We also managed to get in touch with Dr. Chris Street, a senior lecturer in Cognitive Psychology at Keele University, UK, who specializes in lie detection. According to him, research suggests that people are very good deceivers. "Liars do not avoid eye contact or make other bodily movements that we can use to detect them. As far as we know, there is no equivalent of Pinocchio’s nose that we can use to spot the liar," he told us.
"It is perhaps not surprising, then, that we are not particularly good at spotting lies. People tend to be ever so slightly more accurate than random guessing, but it is a very slight difference. Training to detect a lie can help a little, but not by much." Dr. Street explained that when we decide if someone is lying or telling the truth, we tend to guess that they are telling the truth rather than think that perhaps they are lying.
Dr. Street is also the author of the ALIED theory — The Adaptive Lie Detector account.

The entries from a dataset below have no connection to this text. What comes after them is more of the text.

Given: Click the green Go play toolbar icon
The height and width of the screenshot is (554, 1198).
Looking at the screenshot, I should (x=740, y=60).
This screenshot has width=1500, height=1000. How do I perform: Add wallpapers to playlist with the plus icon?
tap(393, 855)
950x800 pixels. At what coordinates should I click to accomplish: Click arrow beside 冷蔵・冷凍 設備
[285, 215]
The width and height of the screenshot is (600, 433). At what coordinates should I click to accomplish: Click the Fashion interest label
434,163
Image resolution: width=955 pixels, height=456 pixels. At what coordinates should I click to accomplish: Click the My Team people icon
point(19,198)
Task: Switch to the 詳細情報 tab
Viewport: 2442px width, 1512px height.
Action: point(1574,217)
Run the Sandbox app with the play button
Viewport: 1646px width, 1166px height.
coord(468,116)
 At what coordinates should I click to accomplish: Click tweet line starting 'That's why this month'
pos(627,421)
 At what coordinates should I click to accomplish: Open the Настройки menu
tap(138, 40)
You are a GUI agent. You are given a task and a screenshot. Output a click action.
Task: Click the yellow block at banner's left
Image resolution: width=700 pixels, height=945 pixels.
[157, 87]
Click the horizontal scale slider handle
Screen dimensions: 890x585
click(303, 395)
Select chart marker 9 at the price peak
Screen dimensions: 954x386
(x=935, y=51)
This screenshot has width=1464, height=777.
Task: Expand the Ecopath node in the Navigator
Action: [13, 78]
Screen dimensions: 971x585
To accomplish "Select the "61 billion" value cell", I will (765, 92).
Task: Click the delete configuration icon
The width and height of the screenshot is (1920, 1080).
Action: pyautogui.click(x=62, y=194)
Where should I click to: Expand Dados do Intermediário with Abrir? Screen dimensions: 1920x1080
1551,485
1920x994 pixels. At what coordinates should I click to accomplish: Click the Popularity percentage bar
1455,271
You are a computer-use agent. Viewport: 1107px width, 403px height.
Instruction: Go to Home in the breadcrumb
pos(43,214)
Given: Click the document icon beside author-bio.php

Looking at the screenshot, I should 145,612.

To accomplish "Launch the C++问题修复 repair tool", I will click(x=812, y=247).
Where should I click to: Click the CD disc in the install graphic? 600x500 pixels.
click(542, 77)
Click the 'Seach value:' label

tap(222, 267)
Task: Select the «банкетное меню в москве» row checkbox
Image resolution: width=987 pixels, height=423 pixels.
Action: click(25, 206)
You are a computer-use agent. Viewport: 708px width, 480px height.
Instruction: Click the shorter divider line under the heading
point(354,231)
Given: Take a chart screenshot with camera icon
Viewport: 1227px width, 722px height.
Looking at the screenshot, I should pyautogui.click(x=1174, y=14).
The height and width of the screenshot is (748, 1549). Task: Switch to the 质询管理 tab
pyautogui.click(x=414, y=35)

His research showed "that we tend to guess others are telling the truth because making a lie-truth judgment is a very difficult one (after all, liars look just like truth-tellers). When there are no reliable pieces of information around to help us separate liars and truth-tellers, we rely on our past experience with the world, which is that most of us tell the truth most of the time," he explained.
The ALIED theory argues that a lie that is more likely to be believed is one that has reliable evidence that shows that the lie is actually a truth, Dr. Street told us. "This might sound contradictory, but this may not be as difficult as it sounds."
"Offering insider knowledge that supposedly would only be known by those who attended an event, for example, could be achieved by speaking to someone who attended that event," the lecturer continued. "Doctoring photographs may also lend credibility to a statement. Adding these 'convincers' may increase their believability, but it’s a high-risk strategy: if the person who is judging the statement has the means and sophistication to check up on your supposedly checkable detail (such as law enforcement), you could find yourself in a lot of trouble," Dr. Street explained.
While studies find that our ability to detect lies is no more accurate than a flip of a coin, professor Aldert Vrij pointed out that several conditions can allow us to spot someone’s fibs. "It will help to know the person well," he told us. "It also helps to know a lot of background information (evidence) about the topic so that the lie can be detected by comparing the statement with that evidence," Vrij agreed with Dr. Street’s line of thinking.
Finally, it helps to use specific verbal lie detection tools that have been developed, Vrij added. However, this is not straightforward. "[To use them] you need to know which questions to ask and which verbal cues to pay attention to. An example of one tool is to ask someone to back up their statement with independent evidence the interviewer can check, such as named witnesses who can confirm the statement, CCTV footage, receipts, phone use, etc.," he explained. "Truth tellers typically provide more evidence that can be checked than lie tellers," Professor Vrij concluded.